→ **Work to be completed**
Copy out the listing word for word, from the line holding "964x1056 pixels. How" through the end of the listing, both ends included. Leave the pictures out.

→ **Material provided**
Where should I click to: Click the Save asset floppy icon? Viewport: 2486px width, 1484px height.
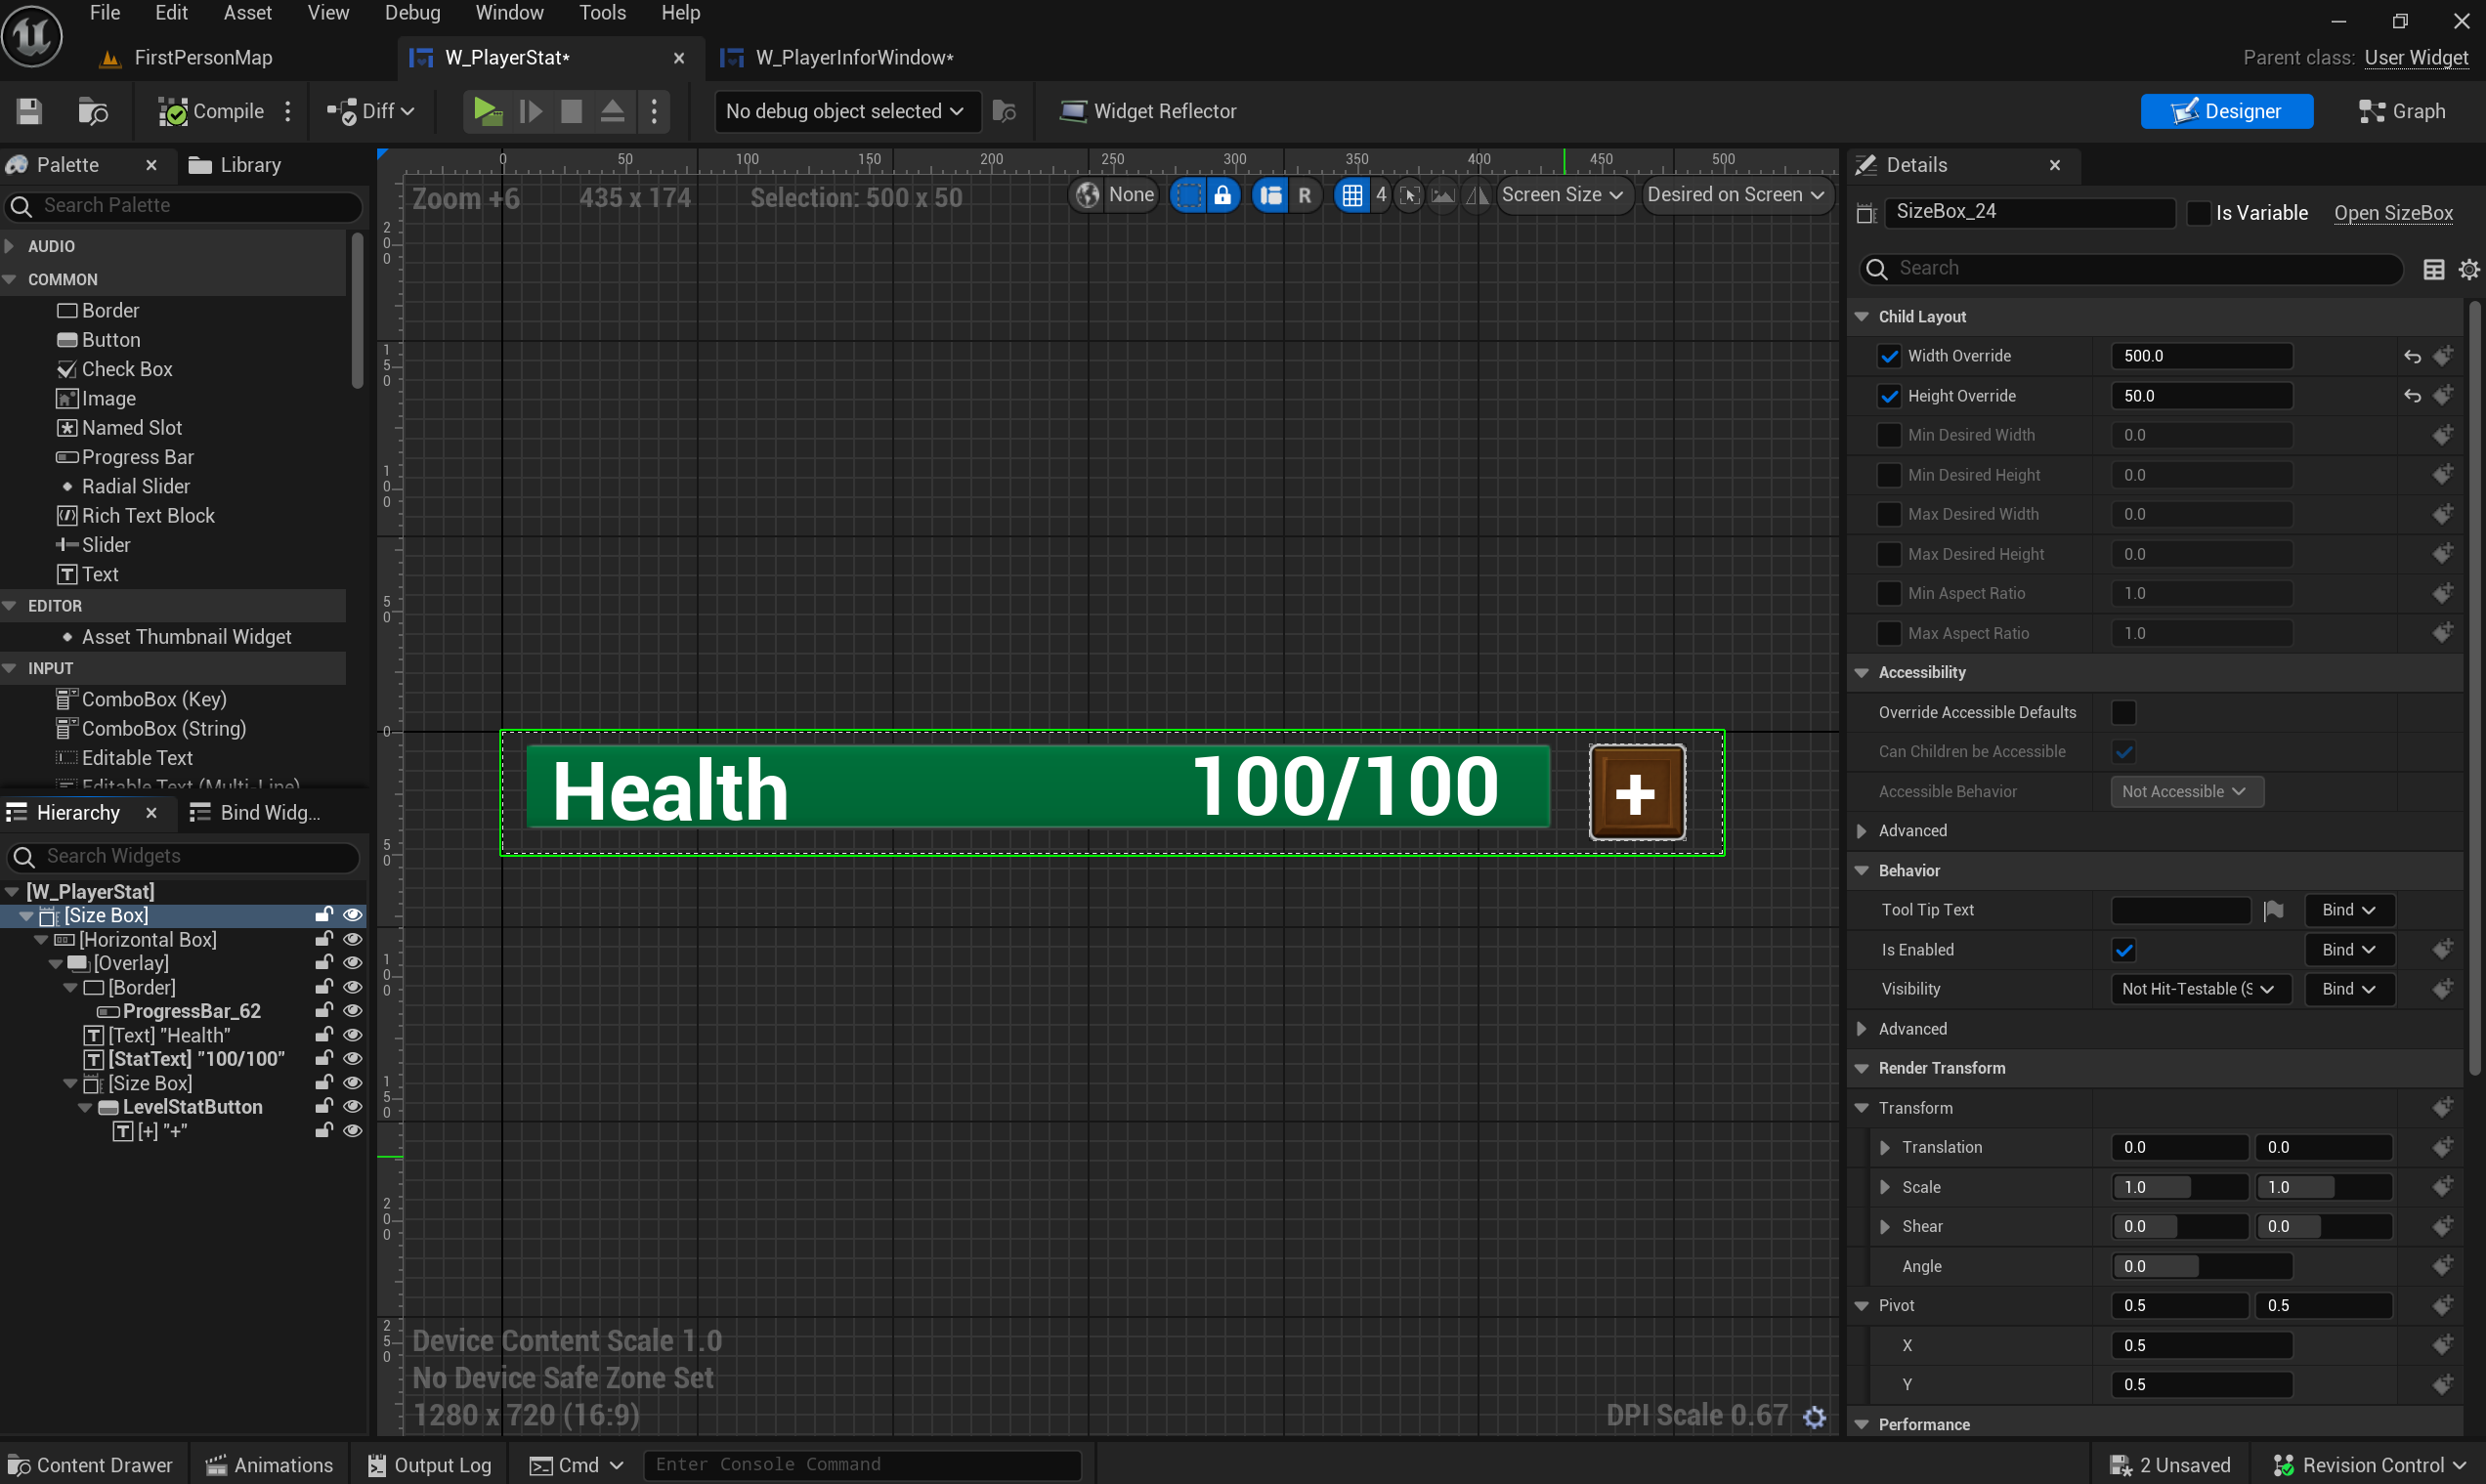pyautogui.click(x=29, y=111)
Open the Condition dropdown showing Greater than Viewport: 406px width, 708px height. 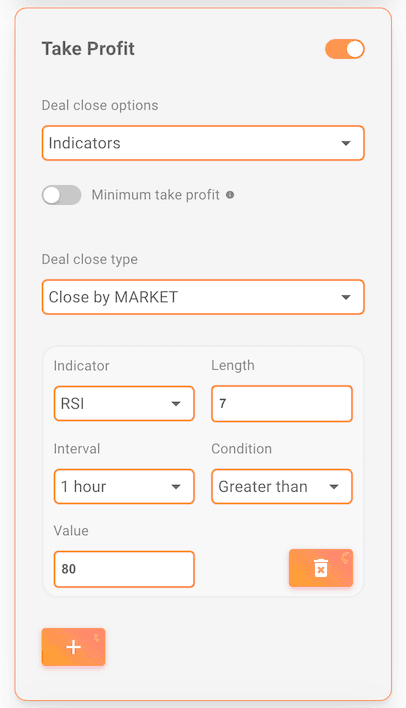click(x=282, y=487)
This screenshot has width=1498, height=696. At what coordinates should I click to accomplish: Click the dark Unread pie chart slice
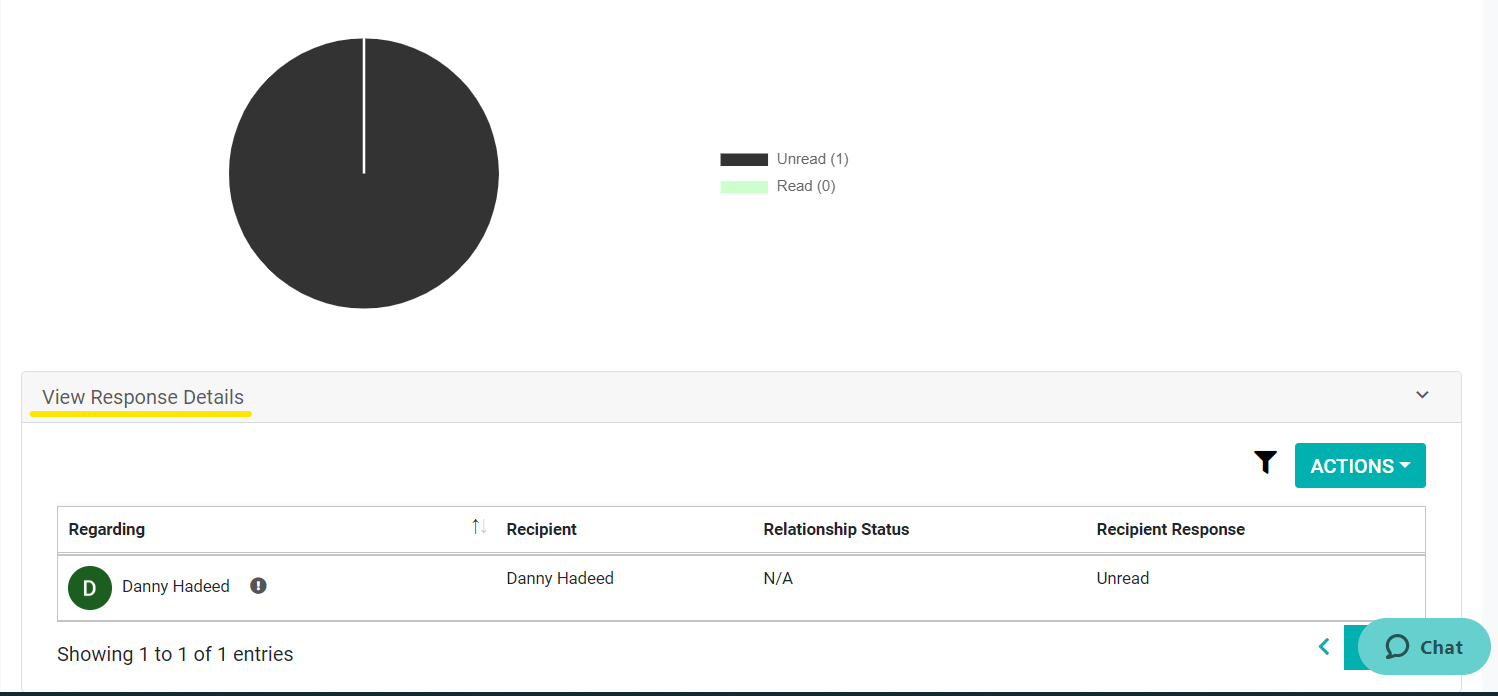pos(364,220)
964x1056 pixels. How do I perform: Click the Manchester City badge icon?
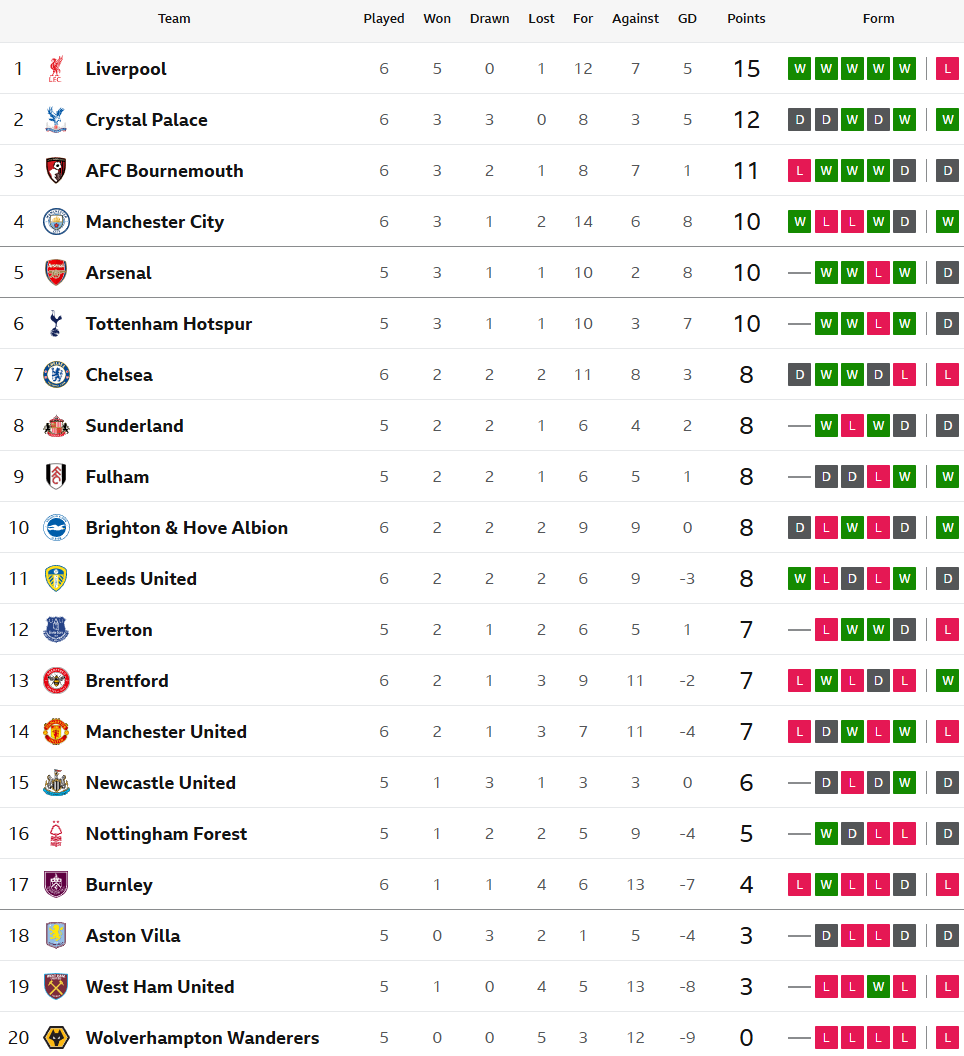[56, 222]
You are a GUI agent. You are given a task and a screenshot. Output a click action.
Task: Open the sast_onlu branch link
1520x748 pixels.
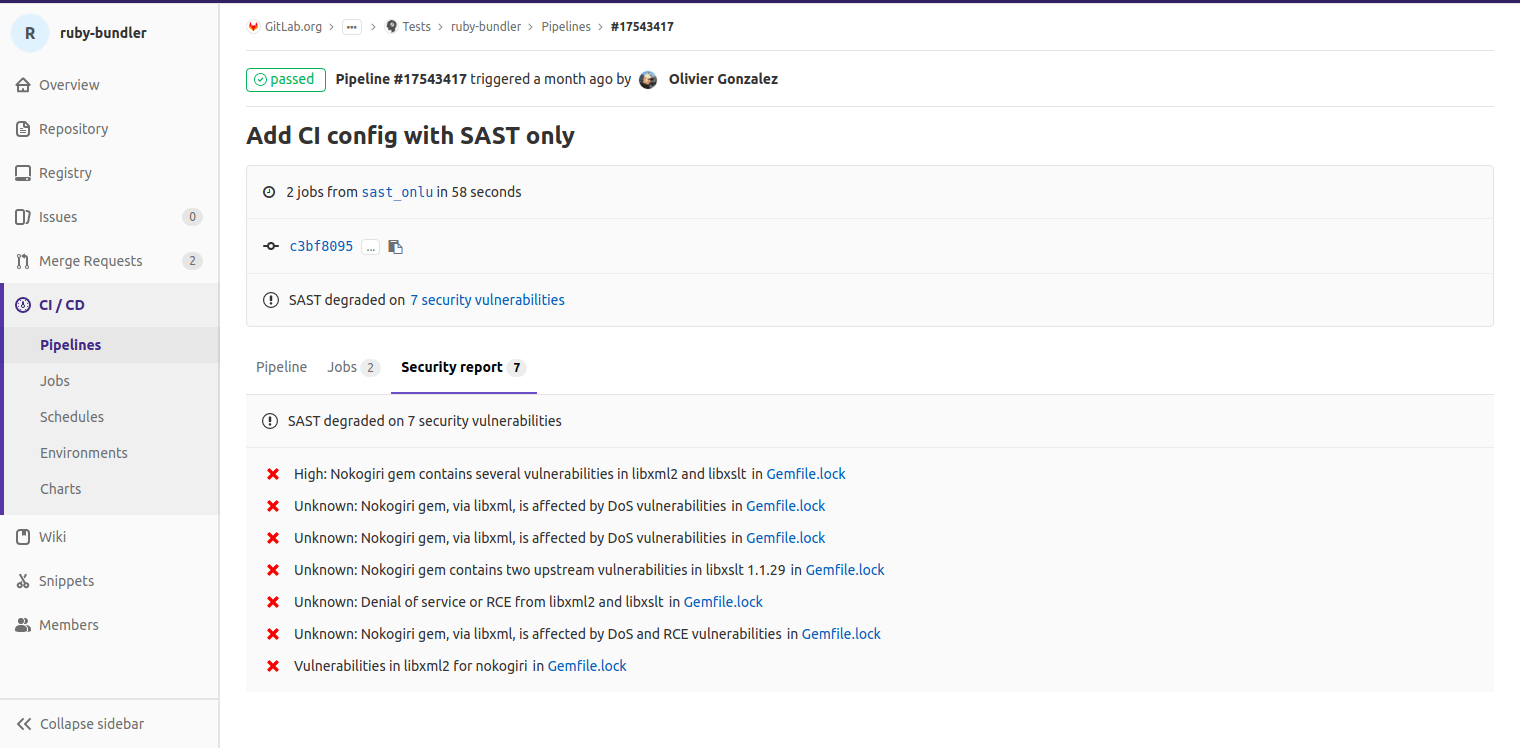[397, 191]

→ **Answer to the exercise**
964x1056 pixels. How do I perform: Click the Manchester City badge icon?
[56, 222]
You are a GUI agent. You are given a task and a screenshot. Output a click action.
Task: Open the sast_onlu branch link
1520x748 pixels.
[397, 191]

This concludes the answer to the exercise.